Your answer should be the lines below from the one holding "Select Buy Yes 54¢ for October 3" through the one holding "Like the PeterSweden", copied exactly and with nothing else.

- **Provided data**
- Opening Delimiter -

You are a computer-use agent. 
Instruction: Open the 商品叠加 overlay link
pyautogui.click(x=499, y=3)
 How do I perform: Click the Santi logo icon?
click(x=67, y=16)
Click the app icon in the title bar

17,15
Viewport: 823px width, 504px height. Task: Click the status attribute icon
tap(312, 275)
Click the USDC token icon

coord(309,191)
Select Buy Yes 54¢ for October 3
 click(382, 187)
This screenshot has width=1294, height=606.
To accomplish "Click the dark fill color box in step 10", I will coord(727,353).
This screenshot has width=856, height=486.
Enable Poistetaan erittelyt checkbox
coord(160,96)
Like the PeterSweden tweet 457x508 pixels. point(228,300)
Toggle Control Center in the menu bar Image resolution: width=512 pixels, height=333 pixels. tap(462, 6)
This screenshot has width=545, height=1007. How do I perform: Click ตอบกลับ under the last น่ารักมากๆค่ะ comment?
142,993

- Closing Delimiter -
- Opening Delimiter -

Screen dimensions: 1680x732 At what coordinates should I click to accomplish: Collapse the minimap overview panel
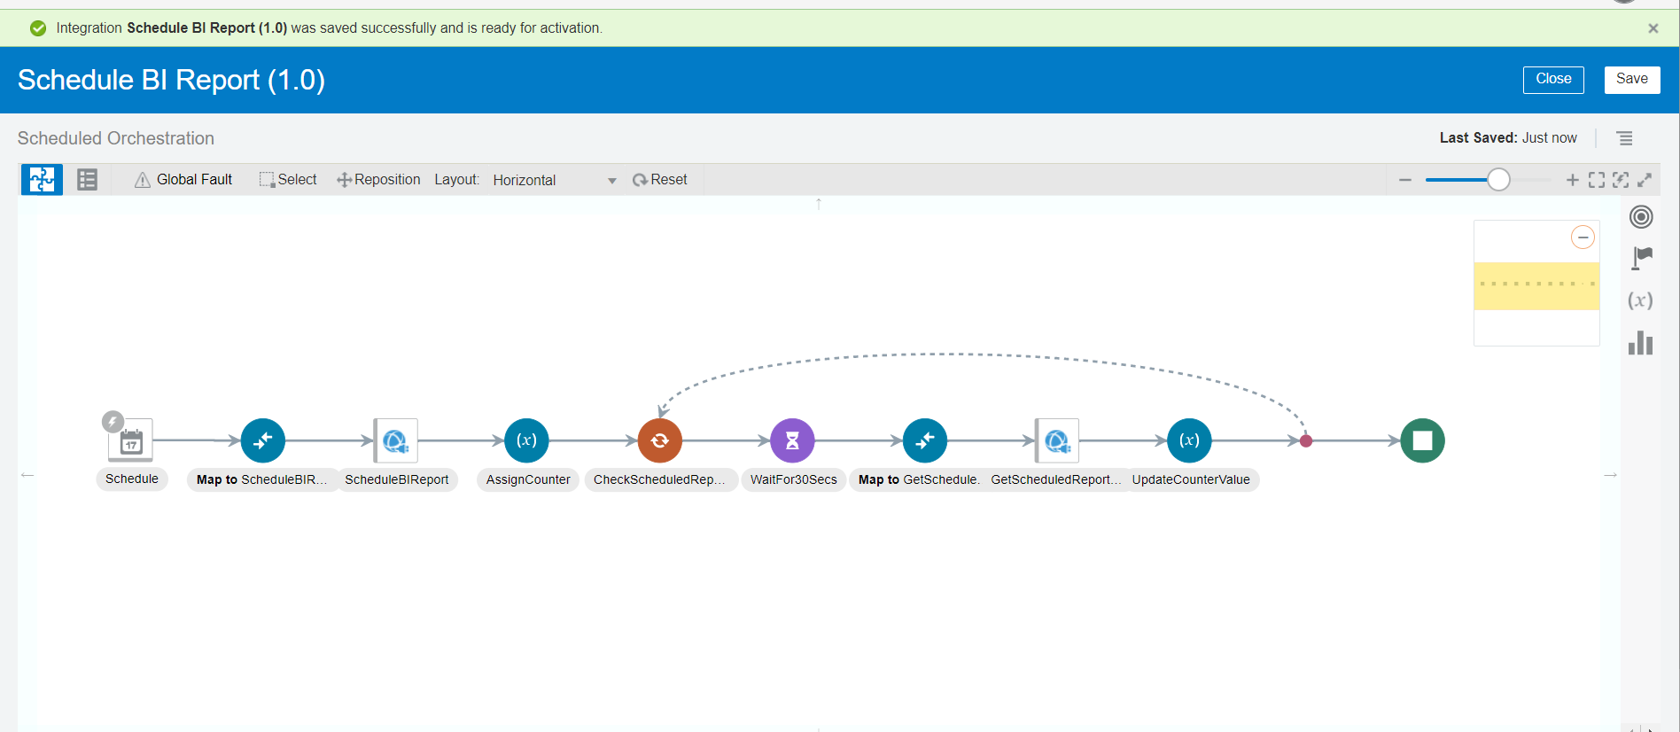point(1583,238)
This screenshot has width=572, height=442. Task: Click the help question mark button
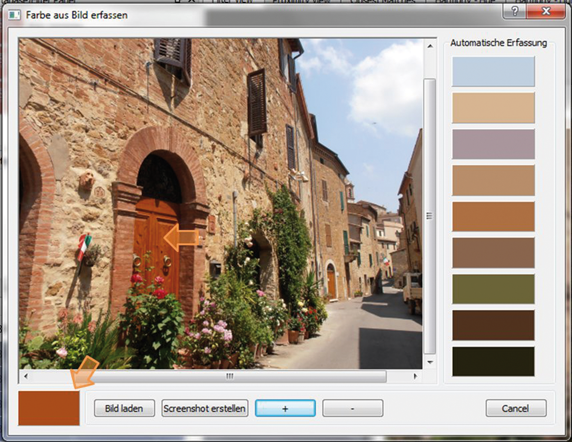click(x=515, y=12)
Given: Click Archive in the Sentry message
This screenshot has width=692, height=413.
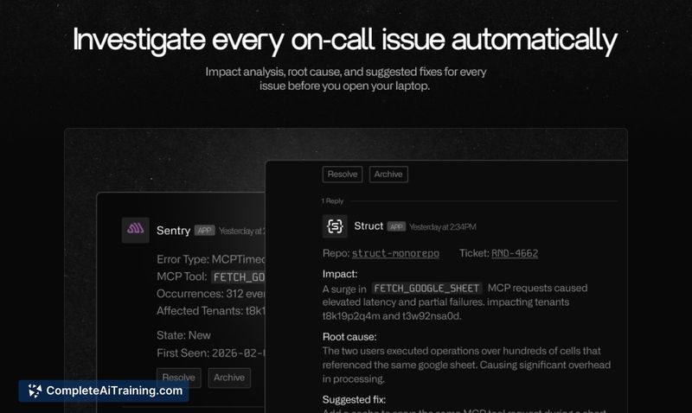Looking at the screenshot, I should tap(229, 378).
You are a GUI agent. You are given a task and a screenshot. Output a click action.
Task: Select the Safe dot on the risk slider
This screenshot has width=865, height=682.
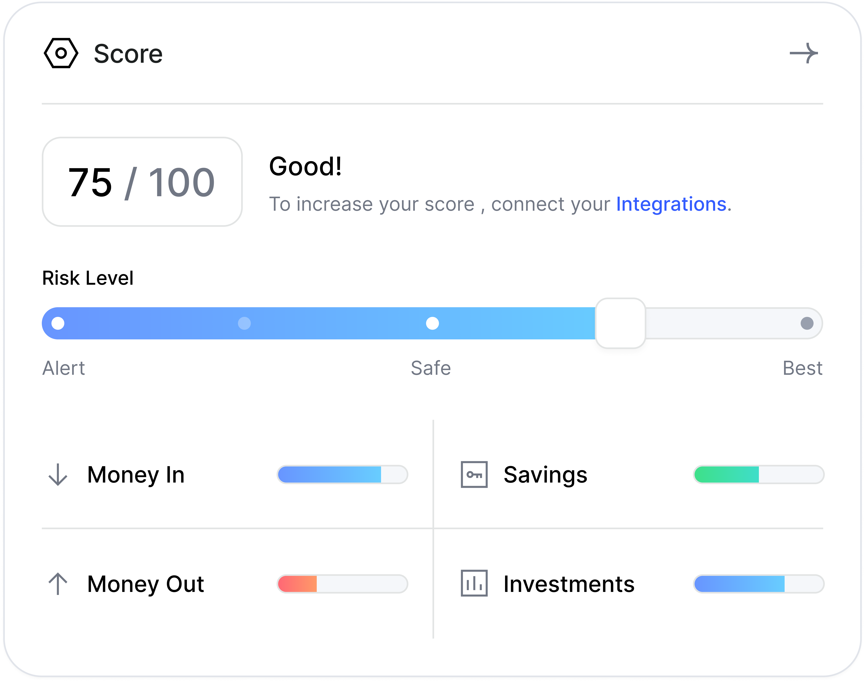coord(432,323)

- Closing Delimiter -

- **Response box**
Select Buy Yes 54¢ for October 3
 click(382, 187)
This screenshot has width=1294, height=606.
To accomplish "Click the dark fill color box in step 10", I will coord(727,353).
This screenshot has width=856, height=486.
Enable Poistetaan erittelyt checkbox
coord(160,96)
Like the PeterSweden tweet 457x508 pixels. point(228,300)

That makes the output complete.